本連載の筆者は、京都府警に10年間勤務した後にシステムコンサルタントとして独立した経歴を持つ。昨今のビジネスでは、データマイニングなどの高度なITを活用したマーケティングリサーチや問題分析といった“捜査”に近い活動が頻繁に行われている。この連載では、ビジネスに捜査の技術を応用する手法を紹介する。
筆者は京都府警に10年間勤務し、コンピュータを使った犯罪捜査や防犯統計、交通事故分析などの業務に携わっていた。その後、システムコンサルタントとして独立し、ファーストリテイリングやソフトバンクといった企業に対する情報システムやマーケティングのサポートを行ってきた。
特に最近では、データマイニングや地理情報システムなど高度なITを活用したマーケティングリサーチや問題分析といった、まさに企業における捜査活動を支援する機会が増えてきている。この連載では、ビジネスに捜査の技術を応用し、さまざまな問題を解決する手法を解説していく。
捜査といえば刑事が犯人を捜し出すことを誰でも思い起こすだろう。しかし、一般人も常に何かを捜している。将来の夢、結婚相手、就職先、住宅、昼食を取る店、一息入れるための喫茶店、子供のころの思い出の品などなど。中でも社会人は、来る日も来る日も捜しものに明け暮れている。新規の顧客、顧客不満の原因、提案書に書くべき内容、トラブルの原因、コスト削減の可能性、そして究極は自分自身の適性や進路だろうか。
腕利きの刑事は現場に足を運び、証拠を丹念に探して、聞き込みを続ける。そして犯人を少しずつ追い詰めていく。一方で、なくしたものが見つからず、仕方なく代用品を購入した後で、なくした元の品物が調べたはずのかばんの中から出てきて後悔する人がいる。
本連載では、社会人が何らかの問題を抱えているときに、「どうすればより効果的に答えを探し出す―捜査する―ことができるか」について考えていくほか、科学的な捜査技術として、多変量解析やデータマイニングの手法についても紹介したい。
「捜査」という考え方は、警察関係者にだけ当てはまる技術ではない。顧客を捜す、経営課題やその解決策を探すといった行動は皆、捜査である。捜査という技術がビジネススキルとして語られることは過去においてあまりなかった。しかし、消費者や企業のニーズや行動が多様化し、企業の経営や業務も高度化・複雑化していく中で、戦略を練ったり実行計画を立案する能力以上に、解決すべき問題をはっきりと見極めるリサーチや問題探索といった捜査の能力の向上が求められているのではないだろうか?
捜査の技術を駆使し、さっそうと難解事件を解決していく腕利きのビジネス刑事、あるいは人生の捜査官を目指していただきたい。
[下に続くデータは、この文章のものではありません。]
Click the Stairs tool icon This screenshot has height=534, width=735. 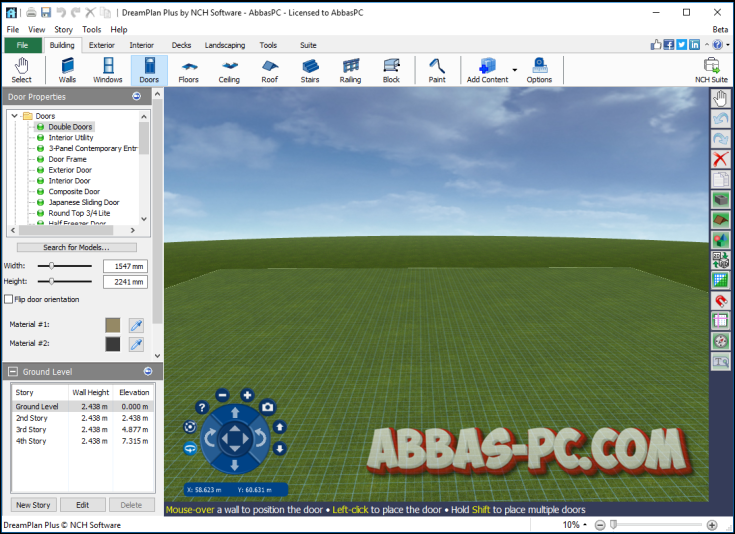310,70
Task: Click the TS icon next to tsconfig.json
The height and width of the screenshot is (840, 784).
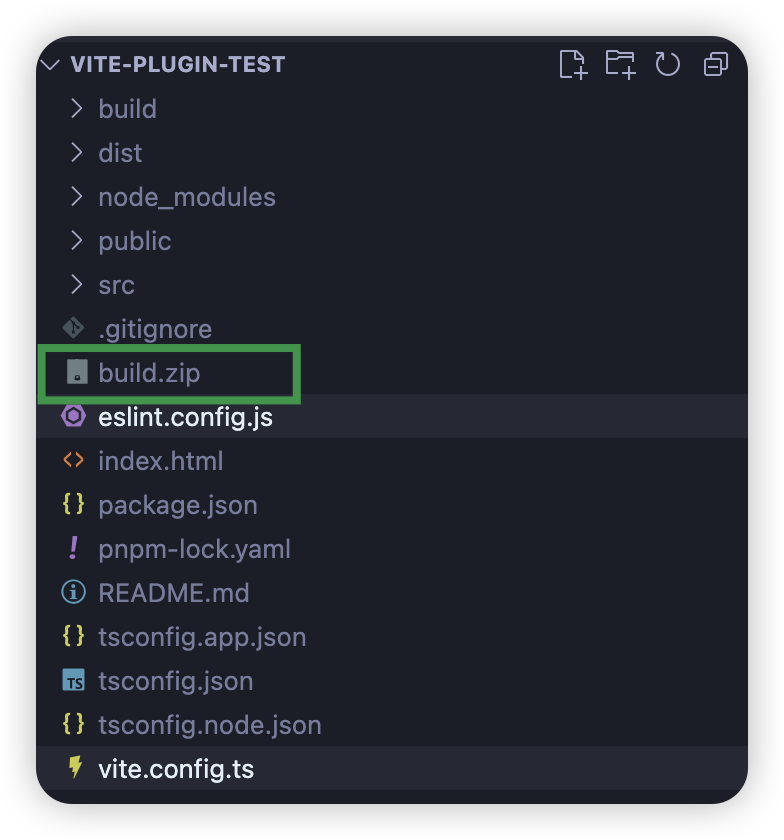Action: [x=73, y=680]
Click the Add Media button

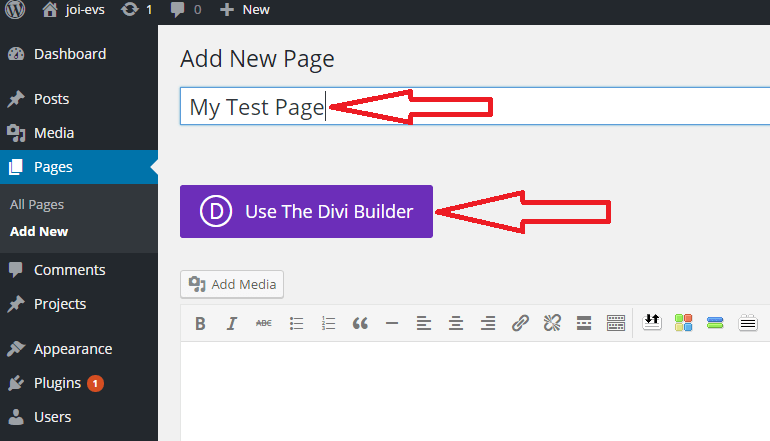[x=232, y=284]
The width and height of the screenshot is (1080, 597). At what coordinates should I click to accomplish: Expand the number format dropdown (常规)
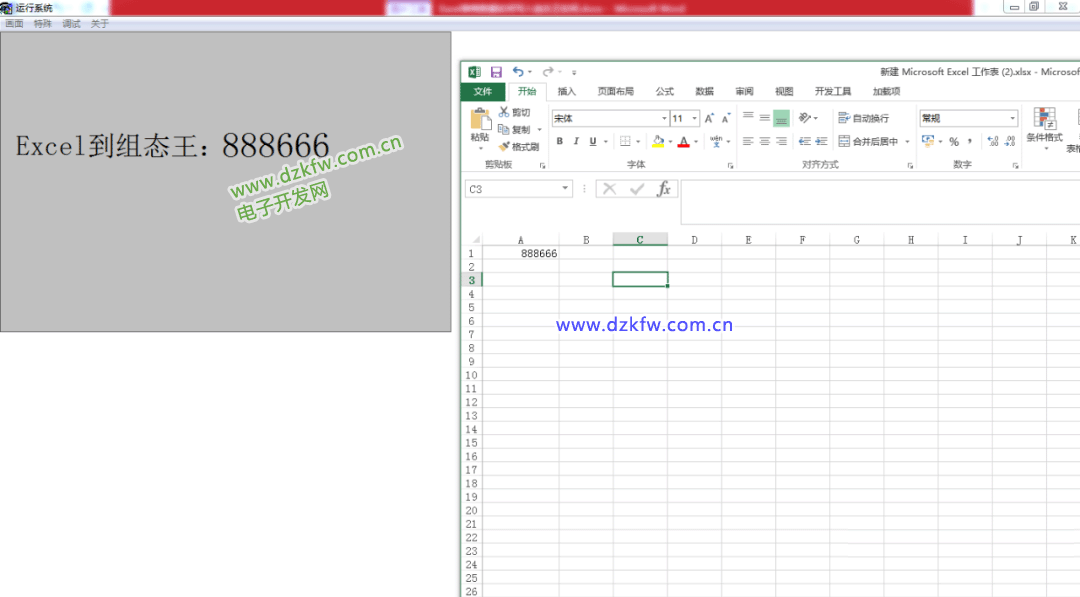(1012, 119)
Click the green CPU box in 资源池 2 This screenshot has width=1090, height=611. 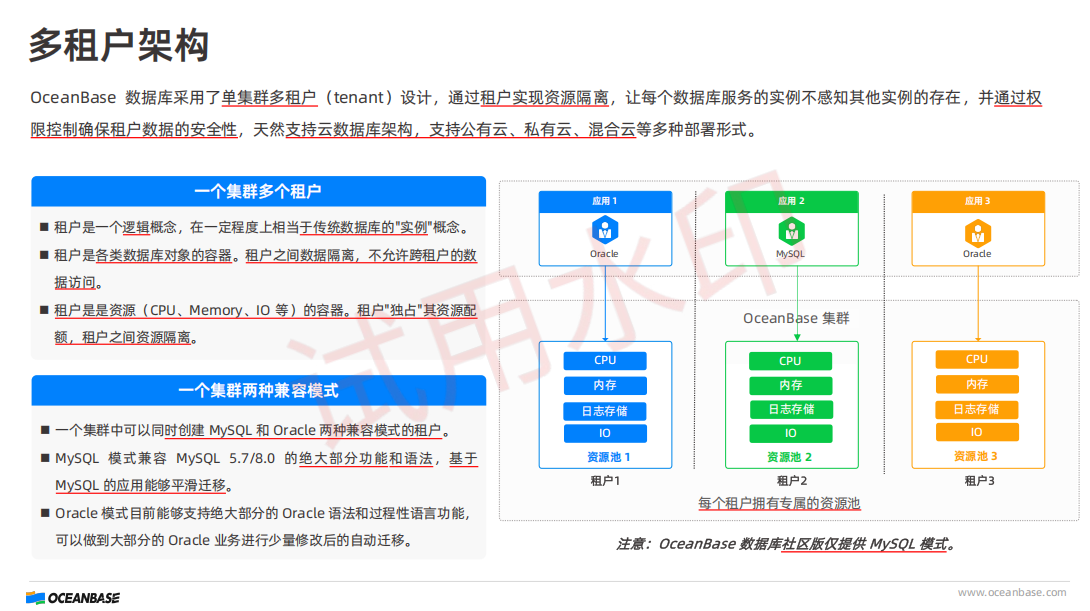click(x=790, y=361)
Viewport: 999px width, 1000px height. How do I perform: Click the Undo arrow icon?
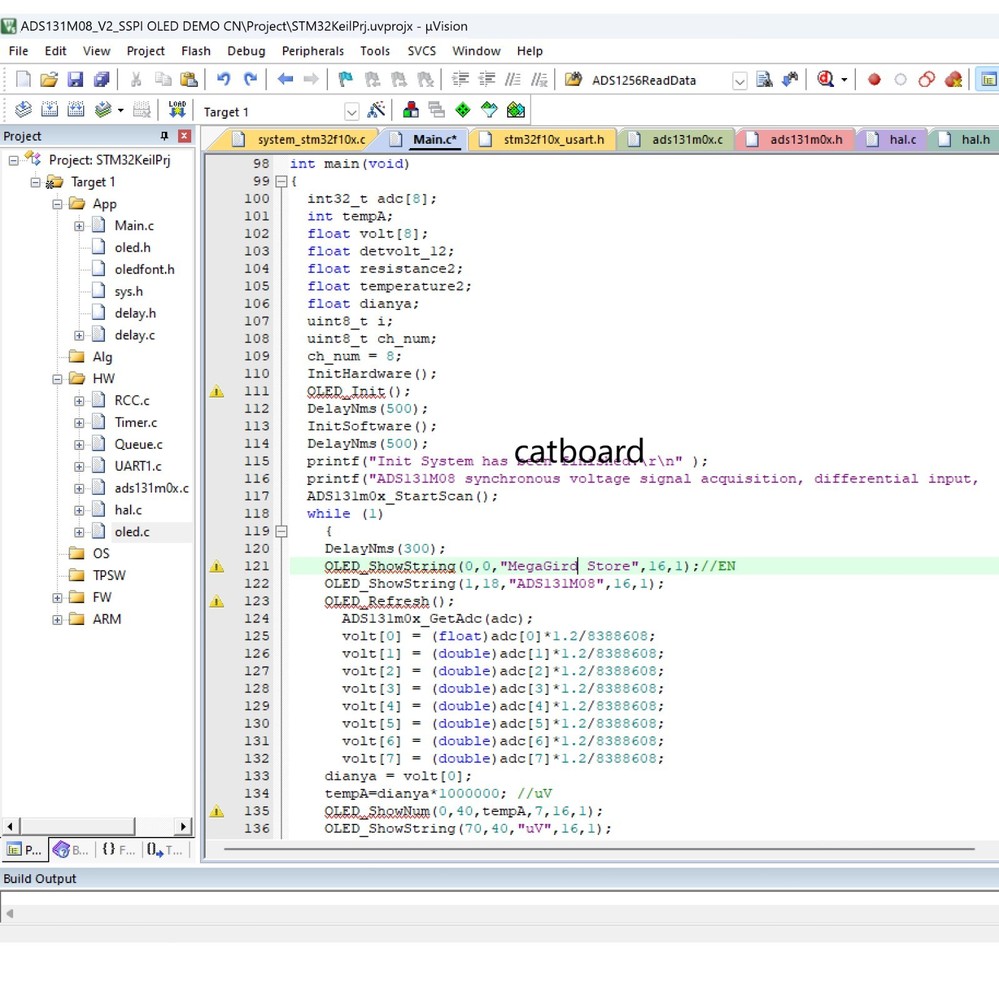tap(223, 80)
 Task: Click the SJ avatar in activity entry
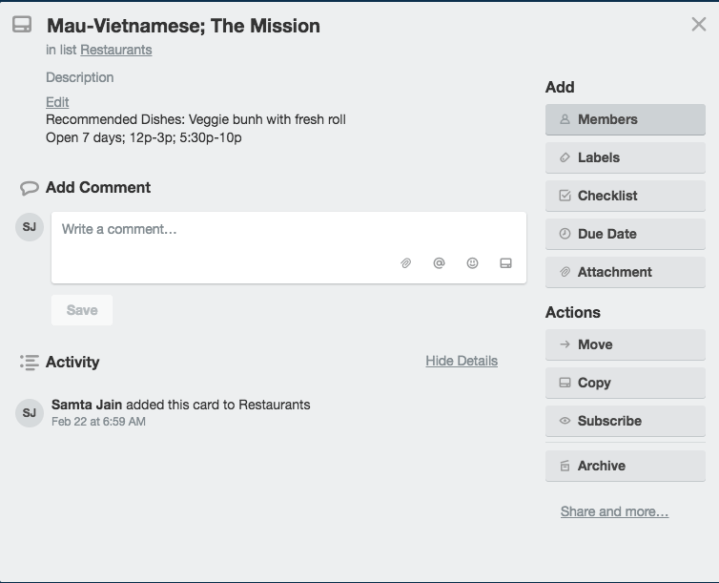(29, 412)
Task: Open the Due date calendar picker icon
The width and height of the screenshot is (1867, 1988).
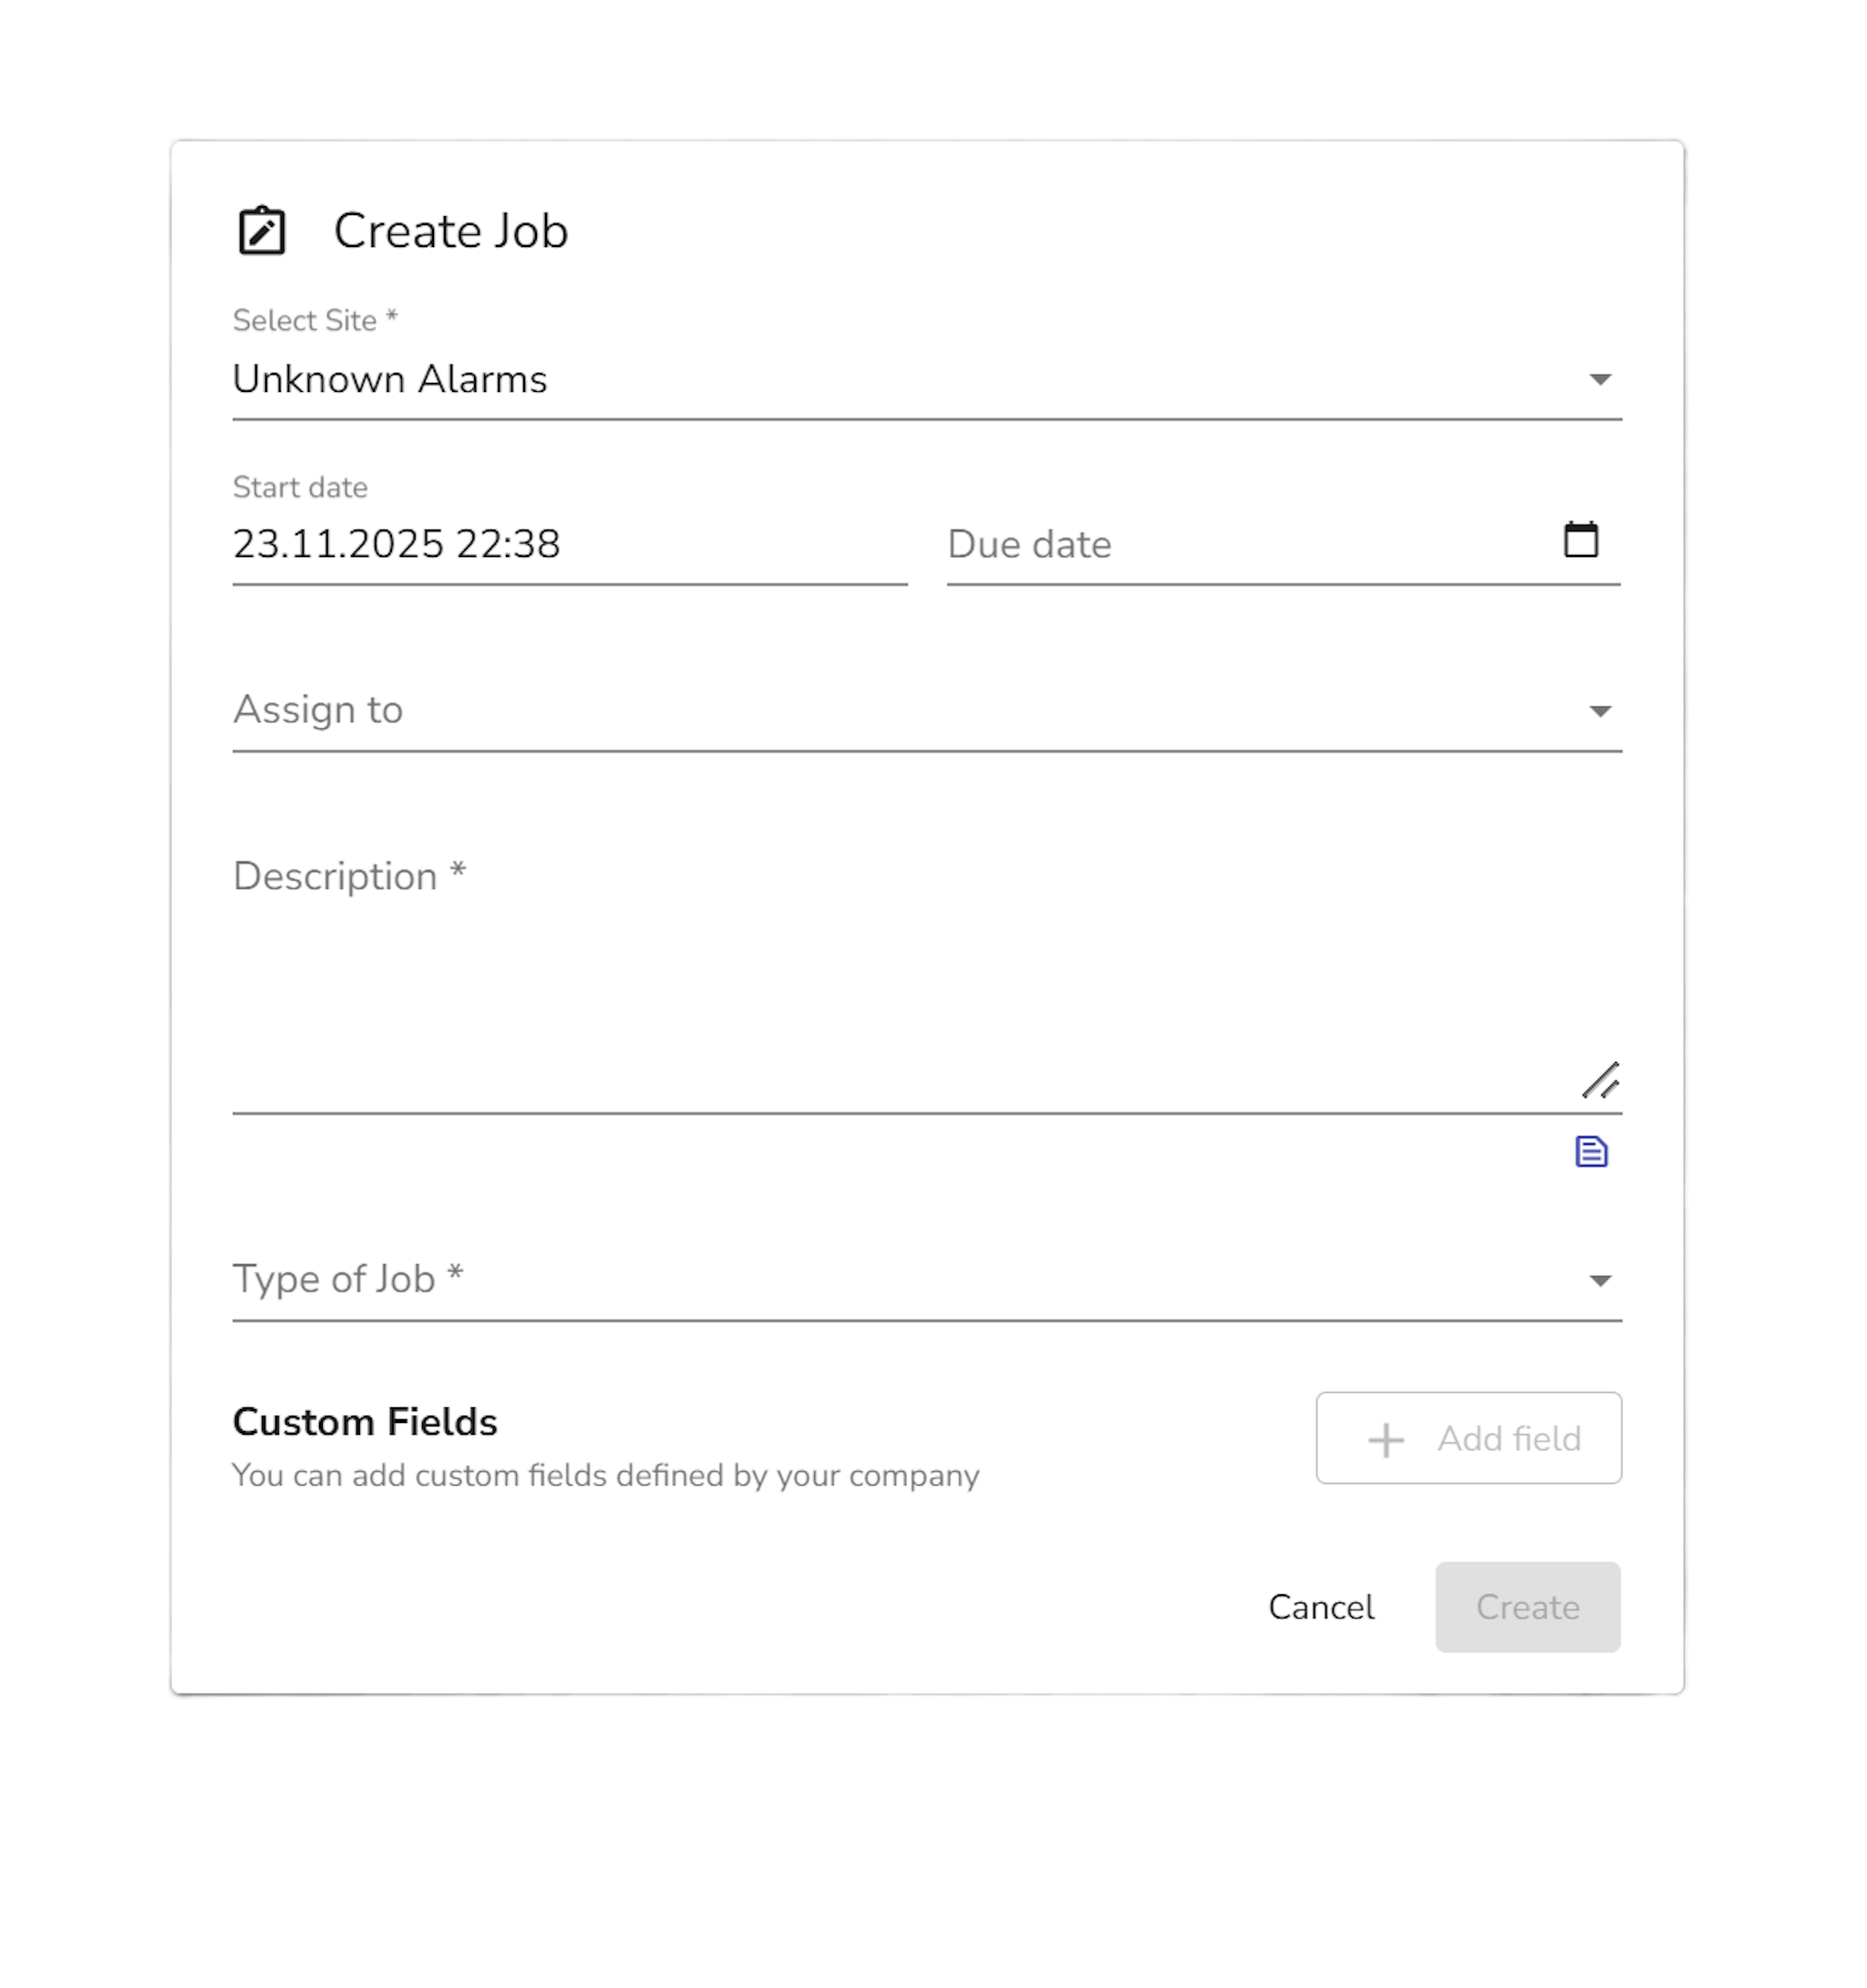Action: pos(1580,540)
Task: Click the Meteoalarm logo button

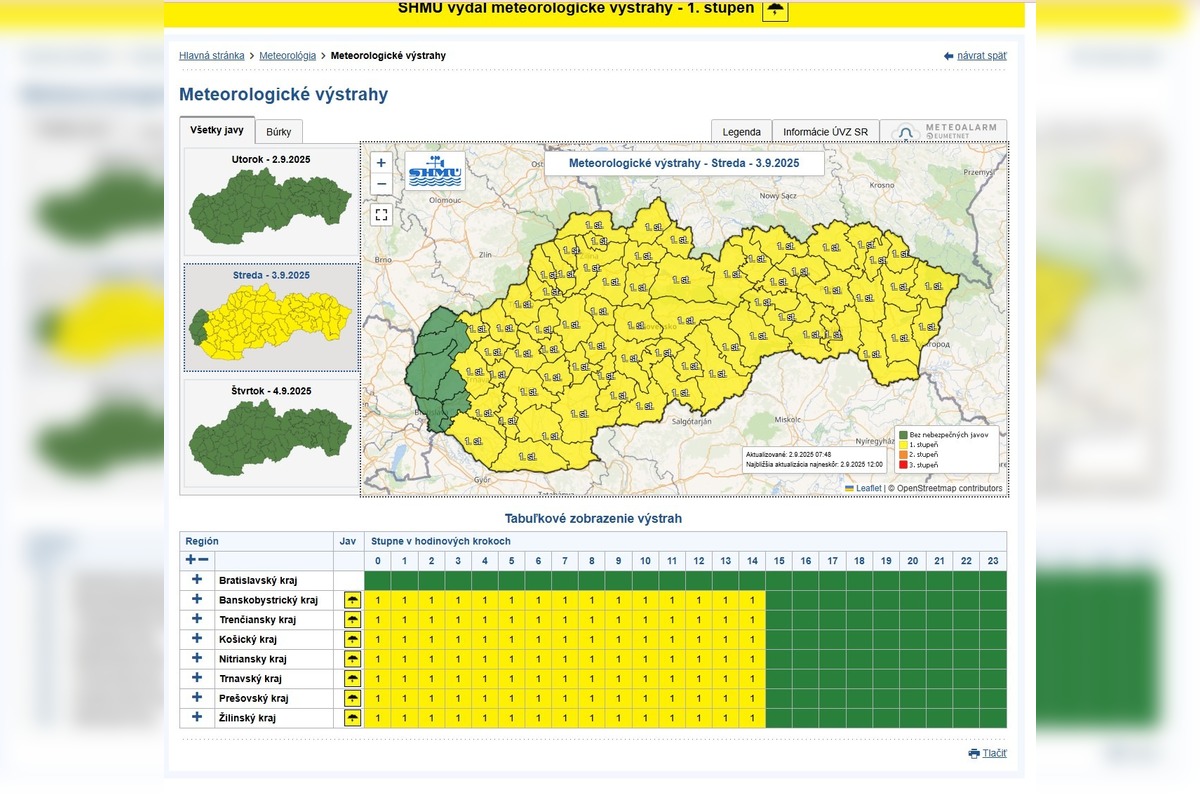Action: pyautogui.click(x=943, y=132)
日常の生活で捜査が必要になることは少なくない。ビジネスシーンでは捜査が日常的に行われている。「顧客が見つからない」とか、「在庫が減らない」「納期が縮まらない」、あるいは「商品が売れない」「不良品の原因が分からない」などなど、経営者はいつも頭を抱え、社員は飲み屋で不毛な議論を戦わせる。私生活でも捜査の連続である。「結婚相手が見つからない」とか、「就職先がない」「いい家が見つからない」など、心の安まるときはない。
ビジネスでも私生活でも成功する人、失敗する人がいる。あるいは昨日は成功したけれども、今日は失敗するかもしれない。いずれにしても、捜査が下手だとビジネスも生き方も損をする。魚がいそうもない場所に、糸を垂らしても「アタリ」はない。魚釣りがうまい人は出掛ける前から「アタリ」をつけている。腕利きの刑事も逃走する犯人の行き場所の「アタリ」をつけている。